[WHAT THIS TASK INVOLVES]
The records are to be copied exactly and in full.

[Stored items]
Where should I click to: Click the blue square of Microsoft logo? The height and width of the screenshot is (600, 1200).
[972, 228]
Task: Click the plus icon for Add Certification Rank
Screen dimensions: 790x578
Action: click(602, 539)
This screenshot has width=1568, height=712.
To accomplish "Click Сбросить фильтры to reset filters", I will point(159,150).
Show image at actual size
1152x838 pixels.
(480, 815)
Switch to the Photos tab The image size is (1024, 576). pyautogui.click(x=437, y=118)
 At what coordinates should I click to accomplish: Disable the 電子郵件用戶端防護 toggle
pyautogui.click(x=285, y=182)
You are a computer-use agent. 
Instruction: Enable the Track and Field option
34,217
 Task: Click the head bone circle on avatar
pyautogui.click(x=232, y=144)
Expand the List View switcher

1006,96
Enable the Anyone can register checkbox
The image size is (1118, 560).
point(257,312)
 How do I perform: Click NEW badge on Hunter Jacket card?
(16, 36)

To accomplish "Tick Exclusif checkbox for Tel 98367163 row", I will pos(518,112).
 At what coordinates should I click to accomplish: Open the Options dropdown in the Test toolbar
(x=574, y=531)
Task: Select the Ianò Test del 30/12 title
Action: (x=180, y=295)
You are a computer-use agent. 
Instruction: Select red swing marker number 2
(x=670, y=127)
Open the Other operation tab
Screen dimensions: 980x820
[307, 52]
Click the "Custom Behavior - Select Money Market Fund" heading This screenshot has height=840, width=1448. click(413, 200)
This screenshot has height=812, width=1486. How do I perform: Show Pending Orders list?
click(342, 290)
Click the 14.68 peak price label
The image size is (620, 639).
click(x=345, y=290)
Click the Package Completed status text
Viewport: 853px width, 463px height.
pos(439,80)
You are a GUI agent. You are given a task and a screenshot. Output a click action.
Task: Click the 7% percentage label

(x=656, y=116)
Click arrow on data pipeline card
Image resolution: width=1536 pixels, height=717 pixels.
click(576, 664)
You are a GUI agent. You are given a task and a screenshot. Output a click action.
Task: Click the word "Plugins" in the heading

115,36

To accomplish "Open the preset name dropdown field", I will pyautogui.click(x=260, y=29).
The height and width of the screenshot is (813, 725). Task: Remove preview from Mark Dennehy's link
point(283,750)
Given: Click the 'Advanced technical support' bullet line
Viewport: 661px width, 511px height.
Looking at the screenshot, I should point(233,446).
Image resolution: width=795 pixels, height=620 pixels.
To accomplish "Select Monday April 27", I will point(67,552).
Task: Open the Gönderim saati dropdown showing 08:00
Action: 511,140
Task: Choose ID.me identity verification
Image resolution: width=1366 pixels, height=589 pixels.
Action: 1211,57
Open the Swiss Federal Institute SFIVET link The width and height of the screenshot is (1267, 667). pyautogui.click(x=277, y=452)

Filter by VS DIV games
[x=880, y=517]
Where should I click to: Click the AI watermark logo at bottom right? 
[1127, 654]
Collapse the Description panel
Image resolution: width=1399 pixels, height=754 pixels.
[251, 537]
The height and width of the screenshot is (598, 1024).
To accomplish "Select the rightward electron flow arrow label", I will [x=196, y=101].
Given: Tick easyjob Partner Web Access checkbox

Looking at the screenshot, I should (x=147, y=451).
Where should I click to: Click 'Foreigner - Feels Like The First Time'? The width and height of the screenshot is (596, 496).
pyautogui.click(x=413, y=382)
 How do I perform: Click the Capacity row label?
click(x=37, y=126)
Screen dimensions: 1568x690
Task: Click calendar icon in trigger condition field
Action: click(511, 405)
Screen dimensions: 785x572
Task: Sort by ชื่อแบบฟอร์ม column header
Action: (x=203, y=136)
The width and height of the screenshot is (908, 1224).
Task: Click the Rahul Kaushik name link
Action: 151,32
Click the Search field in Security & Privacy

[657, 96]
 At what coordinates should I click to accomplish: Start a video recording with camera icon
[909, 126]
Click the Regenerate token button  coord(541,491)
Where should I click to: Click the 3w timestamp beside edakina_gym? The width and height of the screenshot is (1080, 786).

[SOLVED EXERCISE]
Where should I click to: Click the blue square of Microsoft logo? The height and width of the screenshot is (600, 1200).
[972, 228]
Task: Click the plus icon for Add Certification Rank
Screen dimensions: 790x578
Action: click(602, 539)
This screenshot has width=1568, height=712.
To accomplish "Click Сбросить фильтры to reset filters", I will point(159,150).
Show image at actual size
1152x838 pixels.
(480, 815)
Switch to the Photos tab The image size is (1024, 576). pyautogui.click(x=437, y=118)
 At what coordinates should I click to accomplish: Disable the 電子郵件用戶端防護 toggle
pyautogui.click(x=285, y=182)
You are a computer-use agent. 
Instruction: Enable the Track and Field option
34,217
 Task: Click the head bone circle on avatar
pyautogui.click(x=232, y=144)
Expand the List View switcher

1006,96
Enable the Anyone can register checkbox
The image size is (1118, 560).
point(257,312)
 How do I perform: Click NEW badge on Hunter Jacket card?
(16, 36)

To accomplish "Tick Exclusif checkbox for Tel 98367163 row", I will pos(518,112).
 At what coordinates should I click to accomplish: Open the Options dropdown in the Test toolbar
(x=574, y=531)
Task: Select the Ianò Test del 30/12 title
Action: (x=180, y=295)
You are a computer-use agent. 
Instruction: Select red swing marker number 2
(x=670, y=127)
Open the Other operation tab
Screen dimensions: 980x820
[307, 52]
Click the "Custom Behavior - Select Money Market Fund" heading This screenshot has height=840, width=1448. click(413, 200)
This screenshot has height=812, width=1486. How do I perform: Show Pending Orders list?
click(342, 290)
Click the 14.68 peak price label
The image size is (620, 639).
click(x=345, y=290)
Click the Package Completed status text
Viewport: 853px width, 463px height.
pos(439,80)
You are a GUI agent. You are given a task and a screenshot. Output a click action.
Task: Click the 7% percentage label

(x=656, y=116)
Click arrow on data pipeline card
Image resolution: width=1536 pixels, height=717 pixels.
click(576, 664)
You are a GUI agent. You are given a task and a screenshot. Output a click action.
Task: Click the word "Plugins" in the heading

115,36

To accomplish "Open the preset name dropdown field", I will pyautogui.click(x=260, y=29).
The height and width of the screenshot is (813, 725). Task: Remove preview from Mark Dennehy's link
point(283,750)
Given: Click the 'Advanced technical support' bullet line
Viewport: 661px width, 511px height.
Looking at the screenshot, I should point(233,446).
Image resolution: width=795 pixels, height=620 pixels.
To accomplish "Select Monday April 27", I will point(67,552).
Task: Open the Gönderim saati dropdown showing 08:00
Action: 511,140
Task: Choose ID.me identity verification
Image resolution: width=1366 pixels, height=589 pixels.
Action: 1211,57
Open the Swiss Federal Institute SFIVET link The width and height of the screenshot is (1267, 667). pyautogui.click(x=277, y=452)

Filter by VS DIV games
[x=880, y=517]
Where should I click to: Click the AI watermark logo at bottom right? 
[1127, 654]
Collapse the Description panel
Image resolution: width=1399 pixels, height=754 pixels.
[251, 537]
The height and width of the screenshot is (598, 1024).
To accomplish "Select the rightward electron flow arrow label", I will [x=196, y=101].
Given: Tick easyjob Partner Web Access checkbox

Looking at the screenshot, I should (x=147, y=451).
Where should I click to: Click 'Foreigner - Feels Like The First Time'? The width and height of the screenshot is (596, 496).
pyautogui.click(x=413, y=382)
 How do I perform: Click the Capacity row label?
click(x=37, y=126)
Screen dimensions: 1568x690
Task: Click calendar icon in trigger condition field
Action: click(511, 405)
Screen dimensions: 785x572
Task: Sort by ชื่อแบบฟอร์ม column header
Action: (x=203, y=136)
The width and height of the screenshot is (908, 1224).
Task: Click the Rahul Kaushik name link
Action: 151,32
Click the Search field in Security & Privacy

[657, 96]
 At what coordinates should I click to accomplish: Start a video recording with camera icon
[909, 126]
Click the Regenerate token button  coord(541,491)
Where should I click to: Click the 3w timestamp beside edakina_gym? The width and height of the screenshot is (1080, 786).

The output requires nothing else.